**** Document extract

Lasrick writes Dawn Stover describes the radioactive dirt behind the creation of the Manhattan Project National Historical Park, from its inclusion in the National Defense Authorization Act (the park legislation wouldn't pass otherwise) and lack of funding for national parks in general to the lack of funding for cleanup at Superfund nuclear sites like Hanford. And then there is how the Parks Service is presenting exhibits: at least some of them are described in the past tense, as if nuclear weapons were a thing of the past. Here's the description of the Minuteman Missile National Historic Site in South Dakota: "Nuclear war loomed as an apocalyptic shadow that could possibly have brought human history to an end." Can the National Park Service be ignorant of the fact that missiles remain on station, nuclear weapons are still being stockpiled, and saber rattling did not end with the fall of the Berlin Wall?"

6 of 160 comments (clear)

********
**** Records provided

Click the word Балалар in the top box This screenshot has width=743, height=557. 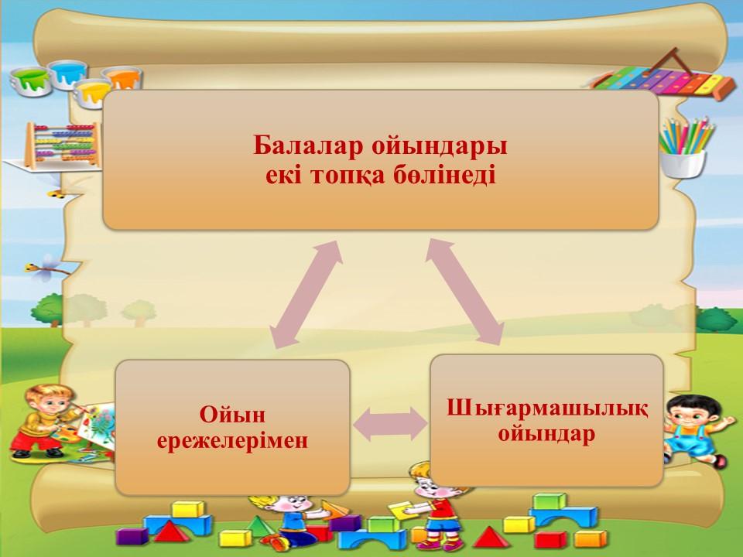coord(308,145)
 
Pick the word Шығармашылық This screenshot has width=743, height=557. coord(547,408)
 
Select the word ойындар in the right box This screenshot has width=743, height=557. coord(546,434)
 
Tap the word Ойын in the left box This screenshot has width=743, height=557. coord(232,415)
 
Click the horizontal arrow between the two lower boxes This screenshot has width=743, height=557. coord(390,424)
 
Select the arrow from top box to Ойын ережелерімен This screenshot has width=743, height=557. coord(306,294)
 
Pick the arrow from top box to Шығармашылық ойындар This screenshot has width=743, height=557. coord(464,292)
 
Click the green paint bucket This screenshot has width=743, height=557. coord(30,81)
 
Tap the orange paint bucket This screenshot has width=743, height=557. coord(123,77)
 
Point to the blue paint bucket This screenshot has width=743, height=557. coord(67,74)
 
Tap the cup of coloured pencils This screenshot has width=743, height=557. coord(685,147)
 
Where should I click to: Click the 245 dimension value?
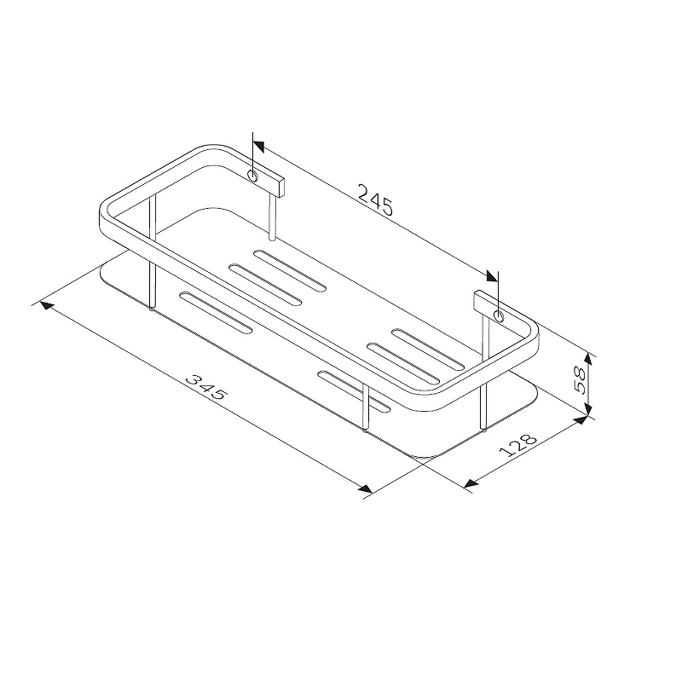(375, 200)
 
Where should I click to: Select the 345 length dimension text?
(206, 387)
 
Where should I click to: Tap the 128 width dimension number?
(517, 445)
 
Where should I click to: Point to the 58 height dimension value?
(581, 379)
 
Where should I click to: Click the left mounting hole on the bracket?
(252, 176)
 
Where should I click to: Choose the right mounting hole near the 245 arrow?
(499, 315)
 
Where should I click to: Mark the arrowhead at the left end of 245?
(258, 147)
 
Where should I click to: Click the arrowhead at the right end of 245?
(493, 276)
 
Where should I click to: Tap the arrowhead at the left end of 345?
(47, 305)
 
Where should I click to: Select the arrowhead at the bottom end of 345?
(366, 488)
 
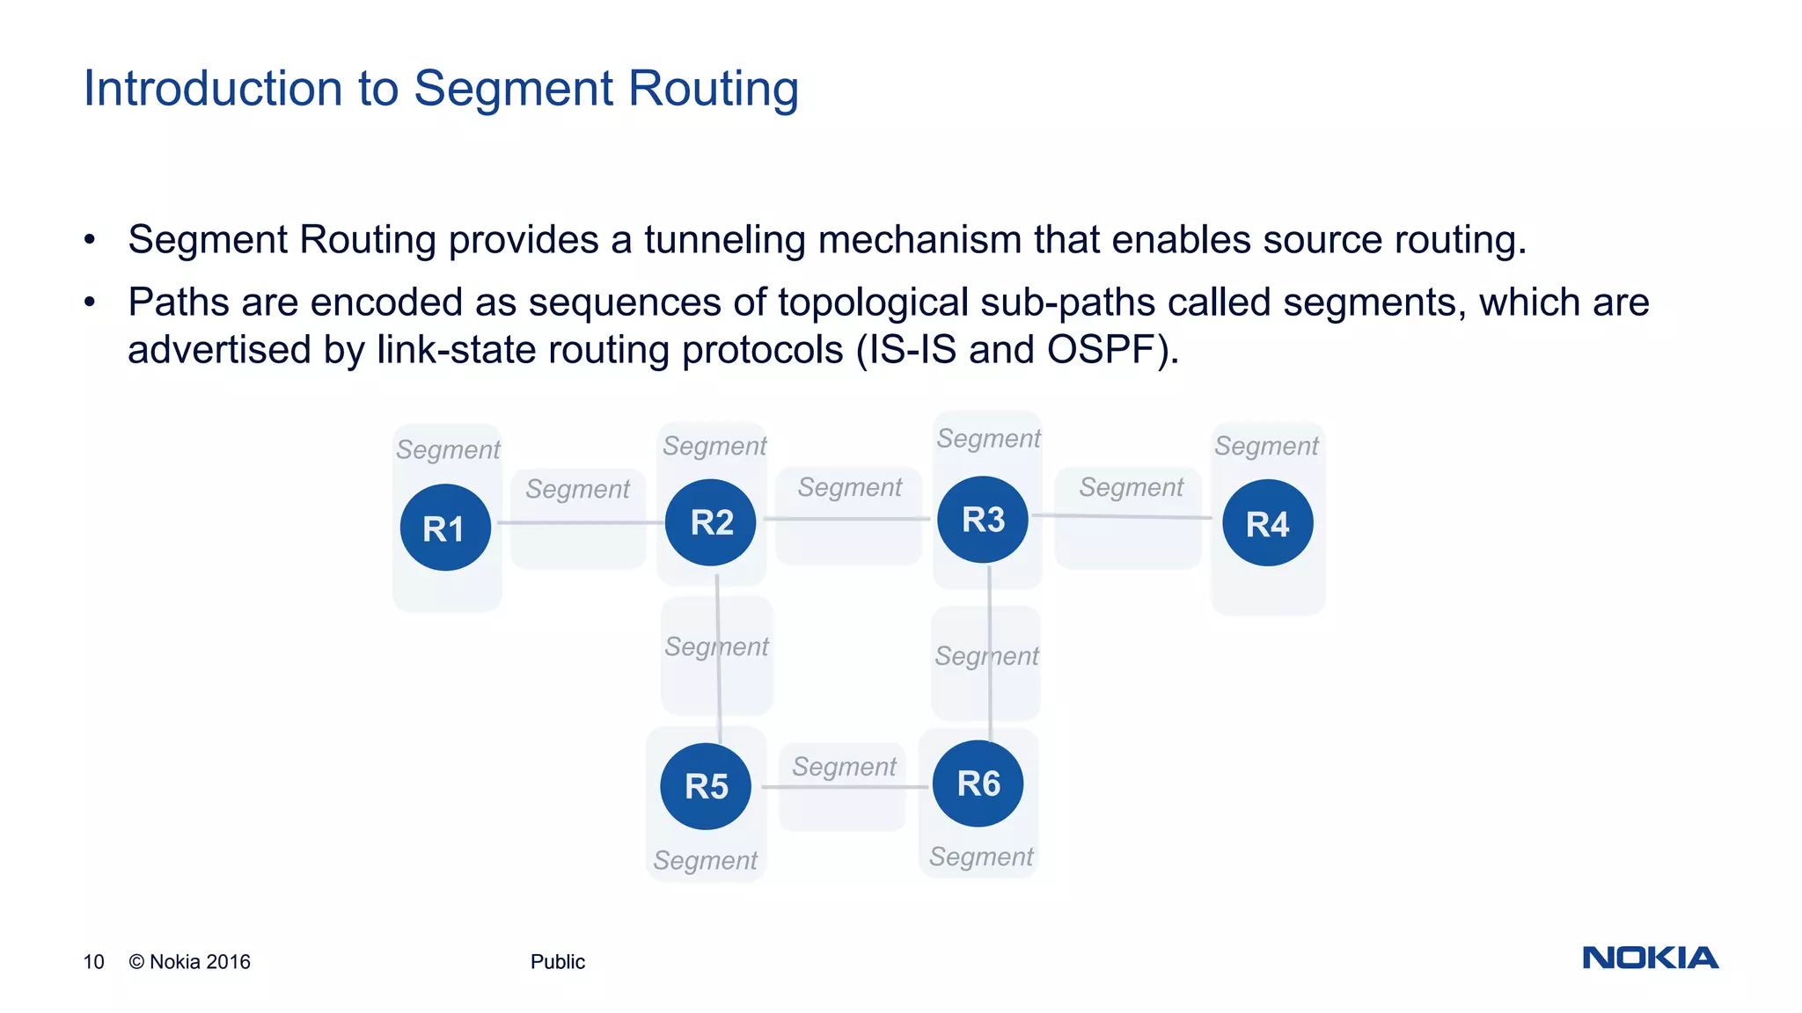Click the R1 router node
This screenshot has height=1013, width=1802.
tap(445, 528)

********

Apply what you read:
1. Answer these questions from the Manhattan Project park summary:
(a) What legislation was the park included in?
(b) Which site's description is quoted?
(c) In what tense are at least some of the Parks Service exhibits described?
2. Do these statements agree with the Manhattan Project park summary? Answer yes or no for each, quoting the words that decide it.
(a) The park legislation would have passed on its own, outside the defense act.
(b) The Minuteman Missile National Historic Site is in South Dakota.
(c) Hanford is given as an example of a Superfund nuclear site.
3. Carry the Manhattan Project park summary forward from where it stops.

Answers to the tasks:
1.
(a) The National Defense Authorization Act.
(b) The Minuteman Missile National Historic Site in South Dakota.
(c) The past tense.

2.
(a) No: "the park legislation wouldn't pass otherwise"
(b) Yes: "Minuteman Missile National Historic Site in South Dakota"
(c) Yes: "Superfund nuclear sites like Hanford"

3.
  1. Those who ignore history... by SuperKendall · · Score: 5, Insightful

    Can the National Park Service be ignorant of the fact that missiles remain on station, nuclear weapons are still being stockpiled, and saber rattling did not end with the fall of the Berlin Wall?

    This shows a disturbing lack of understanding of how the world was then, vs. how it is now... we are vastly less likely to face a large scale nuclear assault than we were during the cold war. Even if a city or two is eventually hit by a terrorist nuclear weapon (likely), it's NOTHING like was was being nearly expected at the time.

    Heck, Russia con indiscriminately shoot down passenger jets now without repercussion, it's not like nuclear weapons are going to go flying over just abut anything.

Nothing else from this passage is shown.